Dans ce roman, on découvre les relations tumultueuses qu’entretiennent Mounir, Marocain homosexuel de quarante ans vivant dans le Marais à Paris, et Simone Marty, sa voisine du dessus, deux fois plus âgée que lui. Si, au moment où s’ouvre le récit, on comprend que l’entente entre les deux est loin d’être cordiale, on découvre au fil des chapitres qu’il n’en a pas toujours été ainsi et qu’ils avaient même développé une certaine tendresse l’un à l’égard de l’autre. Le problème, c’est que Mounir a très vite été dérangé par les bruits de sa voisine, jusqu’à en perdre le sommeil et la raison, ce qui l’amène à adopter une attitude hostile envers les autres personnes de l’immeuble et à s’attirer des ennuis. La situation dégénère au point que Mounir est interpellé par la police et soupçonné d’adhérer au combat que mènent les djihadistes. C’est avec cet interrogatoire qu’on découvre Mounir et son histoire.

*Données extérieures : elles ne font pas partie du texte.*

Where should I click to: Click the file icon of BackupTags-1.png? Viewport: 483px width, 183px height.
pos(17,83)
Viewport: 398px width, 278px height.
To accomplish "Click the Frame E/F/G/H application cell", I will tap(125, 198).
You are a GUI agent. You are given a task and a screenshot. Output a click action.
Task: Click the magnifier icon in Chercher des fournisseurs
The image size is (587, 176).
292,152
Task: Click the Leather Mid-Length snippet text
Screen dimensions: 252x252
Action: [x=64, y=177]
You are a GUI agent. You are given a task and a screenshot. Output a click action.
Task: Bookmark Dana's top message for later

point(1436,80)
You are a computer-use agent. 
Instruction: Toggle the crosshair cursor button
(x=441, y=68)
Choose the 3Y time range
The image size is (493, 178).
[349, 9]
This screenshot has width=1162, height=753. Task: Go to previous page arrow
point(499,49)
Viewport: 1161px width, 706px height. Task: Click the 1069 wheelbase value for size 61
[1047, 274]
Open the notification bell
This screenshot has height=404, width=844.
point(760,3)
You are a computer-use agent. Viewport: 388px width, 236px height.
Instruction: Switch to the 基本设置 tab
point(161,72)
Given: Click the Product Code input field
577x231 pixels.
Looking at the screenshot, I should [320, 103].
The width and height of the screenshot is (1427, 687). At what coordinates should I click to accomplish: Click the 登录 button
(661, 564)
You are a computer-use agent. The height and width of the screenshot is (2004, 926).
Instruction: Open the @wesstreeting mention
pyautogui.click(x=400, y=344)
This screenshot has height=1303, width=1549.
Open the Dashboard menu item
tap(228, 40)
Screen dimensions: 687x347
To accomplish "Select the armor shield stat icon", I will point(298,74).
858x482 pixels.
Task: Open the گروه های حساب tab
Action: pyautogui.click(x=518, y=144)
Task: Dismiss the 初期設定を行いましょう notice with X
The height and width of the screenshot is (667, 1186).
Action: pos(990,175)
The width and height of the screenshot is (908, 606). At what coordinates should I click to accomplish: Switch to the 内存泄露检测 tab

Dès les premiers mots, j’ai retrouvé avec plaisir ce qui me fait tant aimer l’écriture d’Abdellah Taïa. Des phrases courtes qui s’enchaînent et qui permettent au lecteur d’avancer dans le texte selon un rythme ambivalent : l’écriture syncopée d’Abdellah Taïa encourage le lecteur à accélérer en même temps qu’elle lui donne de nombreuses occasions de s’arrêter et de faire durer les phrases autant qu’il le souhaite. Les points qui ponctuent chaque phrase tiennent tantôt le rôle d’un staccato nous donnant envie de scander le texte plus ou moins rapidement, tantôt celui d’un point d’orgue, comme une respiration nécessaire pour apprécier la beauté et la dureté des mots choisis.

Car les mots sont beaux, même quand ils dépeignent des événements difficiles et, à l’inverse, les mots sont durs, même s’il est question d’amour. Et c’est ce que j’aime particulièrement chez Abdellah Taïa : cette dualité dans l’écriture qui libère les émotions, ce dialogue entre la rude réalité et la tendresse dont peuvent faire preuve les personnages.

Dans La vie lente, comme souvent dans ses écrits, Abdellah Taïa parle avec justesse et sans détour de ce que veut dire être un émigré marocain aujourd’hui. Dans la France post-attentats, être arabe est aussi synonyme d’être regardé avec méfiance. « Antoine m’a tué. Il croit que je suis devenu islamiste. Un terroriste en devenir. Un Marocain. Tu es marocain, n’est-ce pas… Cela voulait tout dire dans sa bouche. Marocain. Prononcé de la même manière que par les journalistes des chaînes d’information quand il y a des attentats. » C’est également être méfiant à son tour, être sans cesse sur ses gardes et cela conduit Mounir vers une paranoïa qui ne peut que lui porter préjudice.

Écrire sur ce roman est difficile pour moi tant j’ai l’impression de dénaturer le texte en cherchant à comprendre pourquoi je l’ai apprécié. Toujours est-il qu’Abdellah Taïa est un auteur dont les textes ne me déçoivent jamais et dont j’attends chaque nouvelle production avec impatience. Si vous ne le connaissez pas encore, je ne peux que vous encourager à le découvrir.